Photography in the Snow
- The warm golden light at dawn or dusk, combined with the cold blue tones of snow, give magical effects. Plus, the snow will be relatively untouched by footprints if you get up early.
- Dress warmly and wear waterproof clothes. This may sound obvious, but you'll be amazed by how quickly you lose body heat in the pre-dawn cold. A great tip is to buy photography mittens (fingerless gloves) they help keep your hands warm but still enables you to fully manage your camera settings.
- Weather plays an important role in mountain photography. If you get the opportunity to shoot a mountain, never put it off until the next day. With rapidly changing weather conditions special light in the mountains is fleeting.
- When shooting when the sun is high in the sky, it is best to use a circular polarizing filter, which will cut through any unwanted glare reflected on the bright snow. This will enable you to capture more detail in the snow and will help manage the snow becoming a white mess.
- Colour temperature has a big impact on shooting a snow clad scene. Sky light produced cool blue tones in the snow, and in the middle of the day, the sky can be an inky black (particularly if using a polariser). Later in the day, the setting sun and the ‘alpine-light’ (the afterglow of the sun once it has set) can product beautiful oranges, pinks and magentas.
- Shooting in snow can often be difficult. The main issue is the brilliance of the snow can often play tricks on the camera’s light meter, resulting in snow that can looked washed out and grey rather than white. There are several techniques that can be used to avoid this problem including but not limited to;
- Bracket your images by taking one image -1EV and one image +1EV from your base exposure.
- If there is any mid-tone in the scene you are shooting (a grey rock, snow gum or cattleman’s hut for instance) take a meter reading off these as this will be the closest to 18% grey. You may have to compensate slightly (by -1/3EV to -2/3 EV) to ensure the snow is not blown out.

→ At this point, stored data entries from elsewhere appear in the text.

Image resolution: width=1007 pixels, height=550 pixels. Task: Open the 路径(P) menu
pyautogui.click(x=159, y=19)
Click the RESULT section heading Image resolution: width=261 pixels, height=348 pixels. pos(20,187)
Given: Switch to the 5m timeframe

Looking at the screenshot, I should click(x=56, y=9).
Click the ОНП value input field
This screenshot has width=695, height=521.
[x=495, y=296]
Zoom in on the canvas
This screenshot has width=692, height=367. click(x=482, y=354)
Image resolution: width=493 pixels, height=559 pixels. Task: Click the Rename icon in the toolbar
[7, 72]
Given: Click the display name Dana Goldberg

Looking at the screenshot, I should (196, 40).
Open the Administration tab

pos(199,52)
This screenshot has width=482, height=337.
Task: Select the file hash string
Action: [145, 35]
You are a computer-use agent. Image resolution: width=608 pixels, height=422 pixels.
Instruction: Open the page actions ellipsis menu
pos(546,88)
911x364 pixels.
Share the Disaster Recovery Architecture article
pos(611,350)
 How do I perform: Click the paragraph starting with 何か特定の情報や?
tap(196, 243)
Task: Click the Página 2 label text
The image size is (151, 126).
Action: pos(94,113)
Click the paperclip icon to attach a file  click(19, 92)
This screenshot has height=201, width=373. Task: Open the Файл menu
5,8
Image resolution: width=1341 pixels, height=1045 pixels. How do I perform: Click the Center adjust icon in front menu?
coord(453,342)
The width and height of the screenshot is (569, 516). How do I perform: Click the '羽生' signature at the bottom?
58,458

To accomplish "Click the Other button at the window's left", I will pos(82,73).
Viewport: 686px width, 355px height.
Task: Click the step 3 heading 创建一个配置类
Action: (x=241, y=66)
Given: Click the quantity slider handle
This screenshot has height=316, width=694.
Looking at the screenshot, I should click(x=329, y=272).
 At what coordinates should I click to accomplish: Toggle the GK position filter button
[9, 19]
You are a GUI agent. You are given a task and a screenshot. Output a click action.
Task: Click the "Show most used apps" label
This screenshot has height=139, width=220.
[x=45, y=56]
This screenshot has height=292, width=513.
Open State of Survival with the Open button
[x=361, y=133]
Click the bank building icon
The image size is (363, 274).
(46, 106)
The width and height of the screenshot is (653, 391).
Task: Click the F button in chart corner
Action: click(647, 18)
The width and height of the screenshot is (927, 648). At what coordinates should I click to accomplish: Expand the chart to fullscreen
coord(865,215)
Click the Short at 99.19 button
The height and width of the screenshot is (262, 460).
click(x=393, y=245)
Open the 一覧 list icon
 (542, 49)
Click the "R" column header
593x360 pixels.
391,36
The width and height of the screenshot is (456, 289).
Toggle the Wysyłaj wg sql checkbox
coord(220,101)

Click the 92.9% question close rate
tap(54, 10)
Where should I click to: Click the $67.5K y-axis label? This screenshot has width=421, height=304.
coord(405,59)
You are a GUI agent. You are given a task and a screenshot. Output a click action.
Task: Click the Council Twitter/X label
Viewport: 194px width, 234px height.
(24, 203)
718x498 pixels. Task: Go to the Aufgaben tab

- Use the histogram on the camera’s LCD screen to ensure the exposure is correct.
- Be mindful that the horizon is not straight, and thus using graduated neutral density filters can often be difficult. This can be easily overcome by using soft graduated neutral density filters as opposed to hard or simply bracket your images and spend time in post processing to blend the images together.
- Don’t use a flash when it’s snowing as the flash will bounce off the falling snow and create distracting white overexposed blobs on your final image!
- If you struggle to capture the image you have envisioned, don’t worry you’re not alone as famous mountain photographer and author of “Mountain Light” Galen Rowell once remarked “I find it some of the hardest photography and the most challenging photography I've ever done. It's a real challenge to work with the natural features and the natural light.”
- Be mindful that when you are impressed with the sheer size and grandeur of the mountains in front of you, it is tempting to go for the wide angle lens; however the majesty can be lost when shooting mountains with a wide focal length. A telephoto lens is often the best choice for photographing mountains; it allows you to focus on a section of the range that would often go unnoticed.
- There are plenty of opportunities with snow, from delicate close ups to snow clad Snow Gums to frozen expanses with crystal clear blue skies. Be mindful of your surroundings, you may come away with an image you never intended or planed on taking!
- Strong shadows and high contrast images can be very effective when shooting snow, particularly if you shoot in black and white. Shadows can be used to lead a viewer into the frame or as a point of focus – just ensure your own shadow is not visible!
- Complete white-outs are common during winter, don’t use this as an excuse to stay in the warmth of the lodge! Fog, mist, cloud and white-out can be used to create moody and atmospheric images – it enables you to add depth to the image or to be able to isolate a point of interest such as a rock or a snow gum.